Posted by retriever at June 13, 2011 9:38 PM

We tend to go about our days focused on ourselves, and on the small handful of people important to us. Even when our jobs require us to come in contact with other people, we rarely give thought to them beyond the momentary business at hand. I believe that sometimes we stumble across situations like you described--painful, private moments inadvertently exposed to us--because we need to recognize the humanity of other people, and to care about their struggles. The alternative is indifference, and we've far too much of that already.

Posted by RandomThoughts at June 14, 2011 12:04 AM

Only by suffering can we know what joy is.

Posted by Jean at June 14, 2011 7:05 AM

Years ago I stopped at the scene of a wreck. The father had taken his adult daughter for a Spring ride on his big Honda Goldwing motorcycle. The rear tire blew out at 60mph. As I kneeled in her rapidly congealing blood and her dad gave her mouth to mouth while I did chest compressions, I was struck by the fact that the sun continued to shine brightly and the birds sang on. The world is merciless and unconcerned in human tragedy. Human compassion is a gift that we can give each other and it is, I am faithful, a reflection of the mercy of God.

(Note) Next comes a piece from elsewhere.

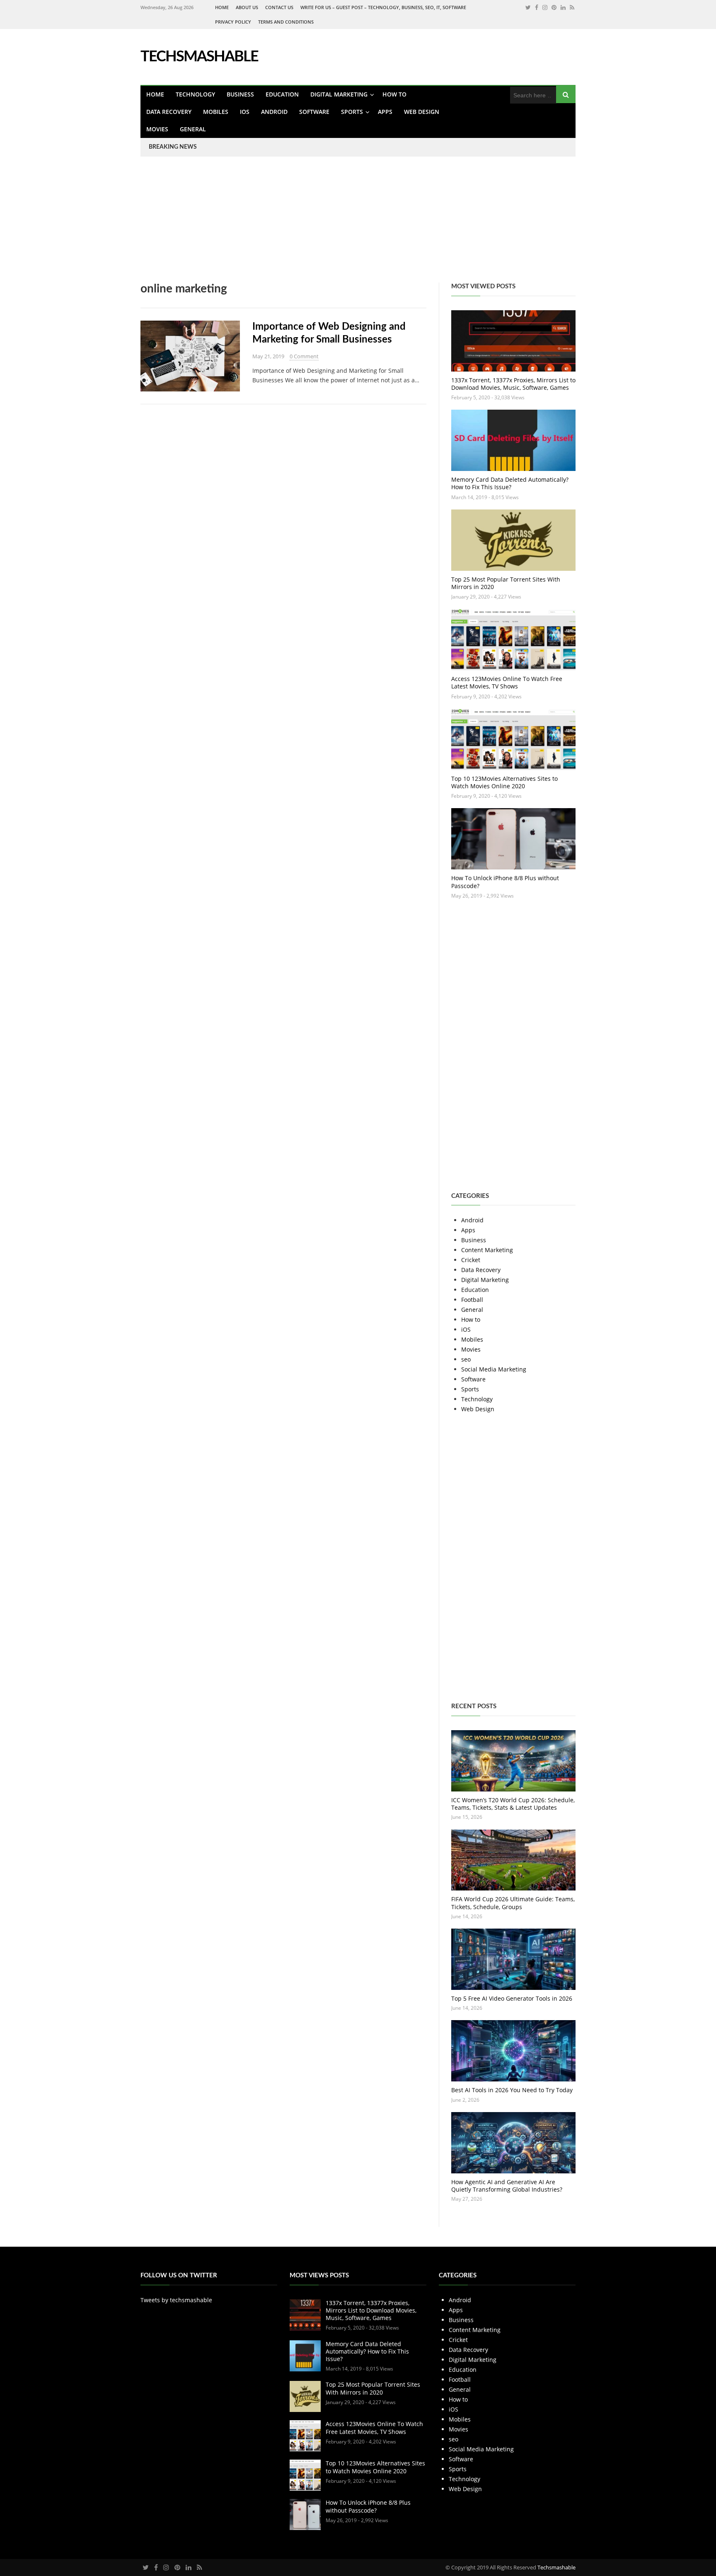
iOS (244, 112)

Posted by teresa at June 14, 2011 7:35 AM

Years ago I stopped at the scene of a wreck. The father had taken his adult daughter for a Spring ride on his big Honda Goldwing motorcycle. The rear tire blew out at 60mph. As I kneeled in her rapidly congealing blood and her dad gave her mouth to mouth while I did chest compressions, I was struck by the fact that the sun continued to shine brightly and the birds sang on. The world is merciless and unconcerned in human tragedy. Human compassion is a gift that we can give each other and it is, I am faithful, a reflection of the mercy of God.

Posted by teresa at June 14, 2011 7:47 AM

It is amazing all the little things we notice in a moment frozen in time. Everything is captured and compressed, every feeling, every noise, everything.

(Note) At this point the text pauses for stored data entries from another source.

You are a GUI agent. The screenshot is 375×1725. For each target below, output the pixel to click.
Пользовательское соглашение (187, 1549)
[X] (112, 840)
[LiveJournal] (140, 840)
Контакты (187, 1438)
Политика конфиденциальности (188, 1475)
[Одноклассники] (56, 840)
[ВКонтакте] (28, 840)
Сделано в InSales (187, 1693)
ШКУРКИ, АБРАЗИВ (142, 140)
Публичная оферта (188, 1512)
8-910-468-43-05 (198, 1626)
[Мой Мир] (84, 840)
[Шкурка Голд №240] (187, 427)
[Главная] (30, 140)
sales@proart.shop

My son-in-law carries with him that moment when his sister died in a car accident.

He was 11, his older sister Emily was 13, and Sarah, who died, was 16.

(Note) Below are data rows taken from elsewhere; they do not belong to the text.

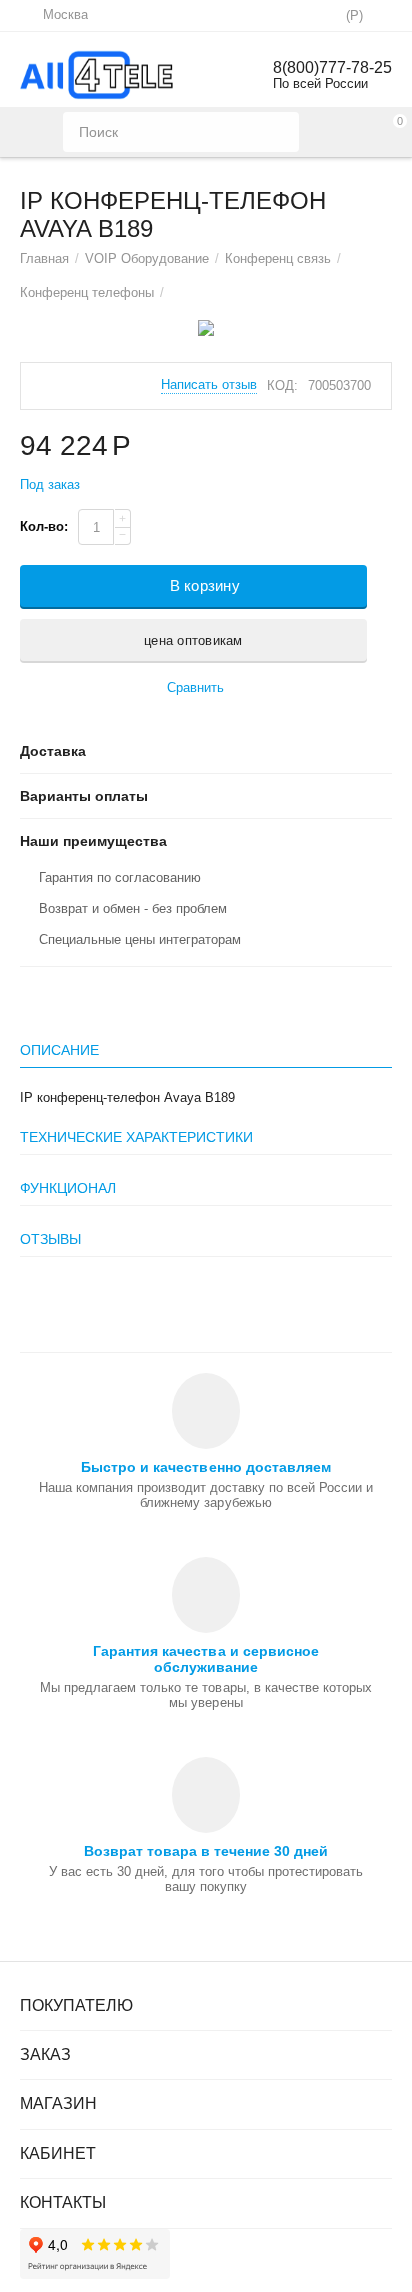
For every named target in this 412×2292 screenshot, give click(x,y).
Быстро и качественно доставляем (205, 1467)
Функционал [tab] (68, 1188)
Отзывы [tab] (50, 1239)
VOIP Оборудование (147, 258)
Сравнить (195, 687)
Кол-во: (44, 526)
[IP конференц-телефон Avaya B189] (206, 328)
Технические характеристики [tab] (136, 1137)
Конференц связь (278, 258)
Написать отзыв (209, 385)
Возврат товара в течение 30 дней (206, 1851)
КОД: (282, 385)
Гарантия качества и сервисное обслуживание (205, 1659)
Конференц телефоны (87, 292)
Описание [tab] (59, 1050)
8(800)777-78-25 (332, 67)
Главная (44, 258)
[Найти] (279, 132)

When he describes what happened, he freezes everything into that moment of impact. His retelling the story is so well-done that he seems to bring into it all the things that were actually there with him.

It is an artful ability to tell a story that makes a person feel as though he were part of it as it's being told.

Posted by Jewel at June 14, 2011 8:24 AM

I can still smell the coppery smell of blood and see the anguish in the father's eyes as I asked him if she was pregnant(the impact and resultant immediate internal bleeding made her appear so). The beautiful day and birdsong seemed so cruelly incongruous, the world should have stopped for a moment.

Posted by teresa at June 14, 2011 10:12 AM

And to think, some things are worse than death. Sometimes, carrying on makes us wish for it. In those moments, we don't consider the toll it would take on those we would leave behind.

I'll never forget the song that woke me on the morning of my mother's funeral. I'll also never forget holding my brand new daughter in my arms, looking into her perfect little face, planning her perfect future and trying to pretend the news reports on 9/11/01 were not happening.

The most profound expression of loss I've heard from a mother came from one whose adult child had been killed in cold blood during a robbery. The mother described the agony of seeing her child's name, a name for which she had searched her heart and soul as a new mother, carved in a gravestone. They say parents shouldn't outlive their children. After hearing that mother's poignant expression, I agree.

We always refer to "the birds chirping" and "the sun shining", but if you think about the hardships of a wild bird's life and the hellacious process required to produce the life-giving warmth and light on our tiny rock, it's a miracle that we even classify as "living", let alone that we are able to appreciate it enough to grieve it's loss in such profound ways and finally express it in words. Being human does have its downside. And there are moments when I envy the birds who aren't burdened with sentiments such as grief.